La función del lenguaje es significar; es decir, expresar con palabras la realidad. Su función es codificar para ser decodificado. Por ello, el lenguaje debe ser claro, concreto y justo. Porque el lenguaje expresa aquello que significa, sin ambigüedades ni interpretaciones erróneas. Por eso, para describir la realidad o conceptualizar emociones internas que padecemos hay que tener cuidado con qué palabras las expresamos. El éxito o el fracaso de ello está en el material que has escogido para conceptualizar lo que padeces. Este proceso se hace dentro, en nuestro mundo interior.
Es necesario recordar a Séneca, que pensaba que, en el encuentro con el otro, por medio de nuestros diálogos, nos transmitimos a nosotros mismos: «La conversación es la expresión de nuestro modo de pensar». De este modo, nuestras conversaciones deben ser el testimonio biográfico de nuestro pensamiento.
«La conversación es la expresión de nuestro modo de pensar.» (Séneca)
No hay que olvidar que las palabras dicen lo que tenemos en nuestro interior. Cuando sintamos que nuestras palabras son el fruto de una mala interpretación y se tornan ofensivas, vulgares, amargas o hirientes, dejemos de hablar y reparemos en el porqué de ello. A lo mejor tenemos un problema y es necesario identificarlo y examinarlo. Sobre ello, el libro de los Proverbios, advierte: «La angustia del corazón deprime, una buena palabra reanima» (Prov 12,25).
Del mismo modo, hay que tomar en cuenta la recomendación de Jesucristo, quien indica a su auditorio de que las palabras son herramientas que delatan la bondad o la maldad del corazón: «El hombre bueno saca cosas buenas de su tesoro interior bueno; el malo saca lo malo de su tesoro malo. Porque de lo que rebosa del corazón habla la boca» (Lc 6,44).
«La angustia del corazón deprime, una buena palabra reanima» (Prov 12,25).
Igualmente, hay que evitar los juicios fáciles y la vida bajo tópicos. Parece mentira, pero muchas personas viven bajo estos conceptos. Juzgan a las personas con mucha facilidad, y no solo eso, sino que se dejan llevar por prejuicios, preconceptos y clichés.
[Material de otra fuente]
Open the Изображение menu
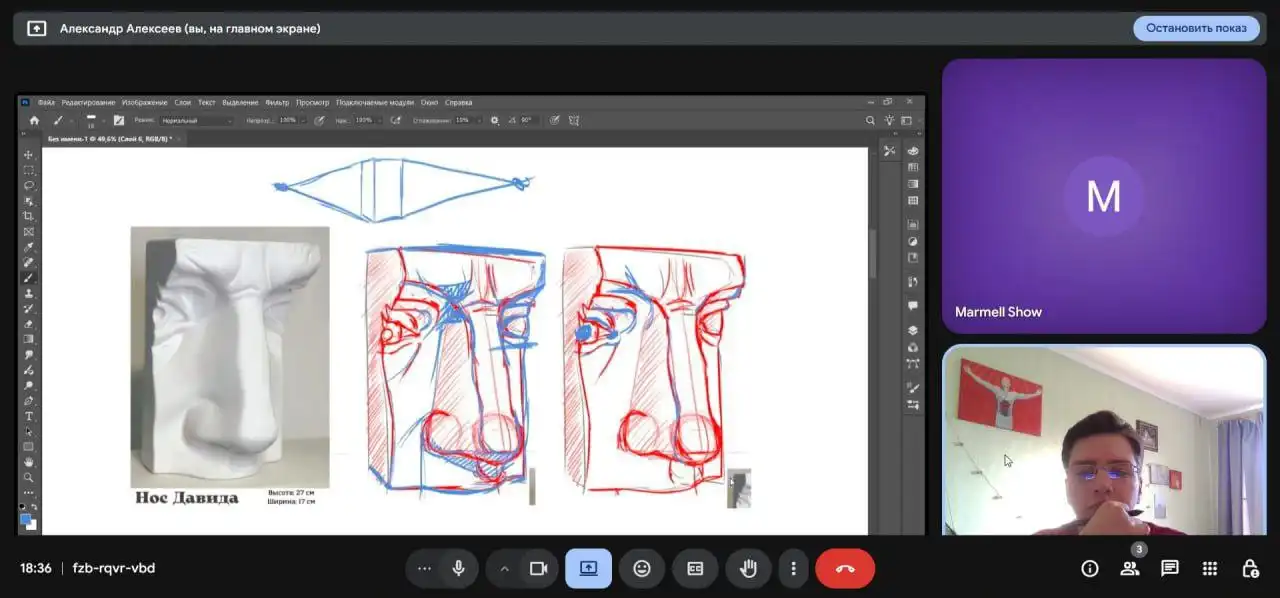Viewport: 1280px width, 598px height. [145, 102]
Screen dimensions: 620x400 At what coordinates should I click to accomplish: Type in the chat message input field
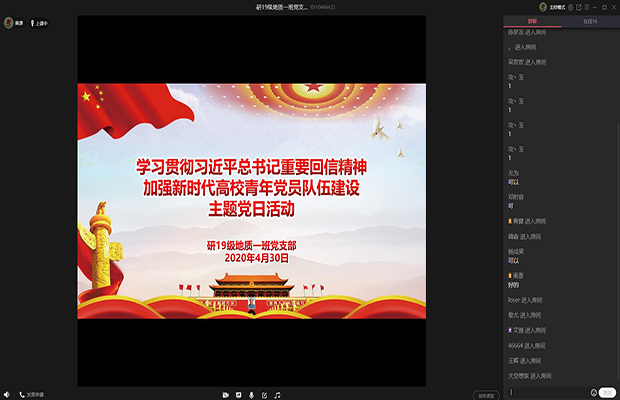(x=548, y=392)
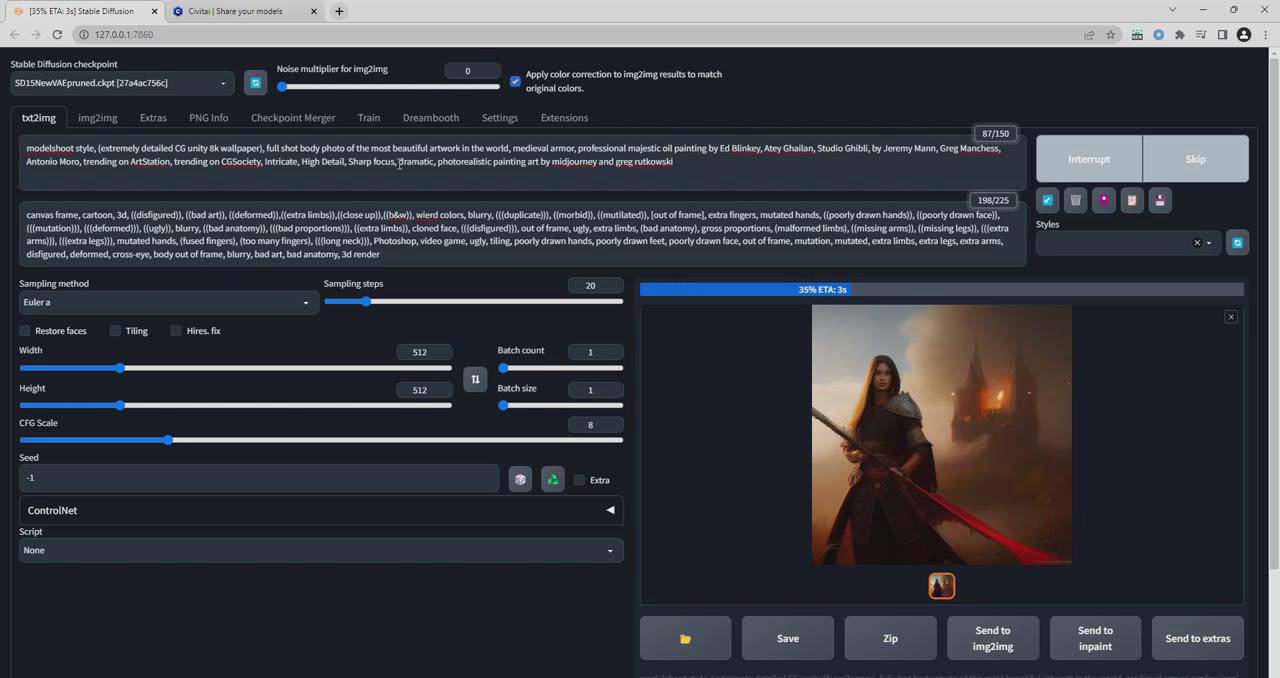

Lo que llama la atención es que no se dan cuenta de que con ello pervierten la verdad y hacen lectura errónea de la realidad. El autor del libro de los Proverbios está convencido del poder de las palabras, por eso su sentencia lapidaria: «De lo que uno habla se saciará; de lo que uno hace, se lo pagarán» (Prov 12,14).
Si nos dejamos llevar por esa interpretación errónea y decidimos sobre personas o situaciones ligadas a ellas, estaremos cometiendo una injusticia terrible. Aquí nos viene muy bien otra recomendación de Jesucristo, quien advierte el peligro del prejuzgamiento y los juicios fáciles y temerarios: «No juzguéis y no seréis juzgados. Como juzguéis os juzgarán. La medida que uséis para medir la usarán con vosotros» (Mt 7,1).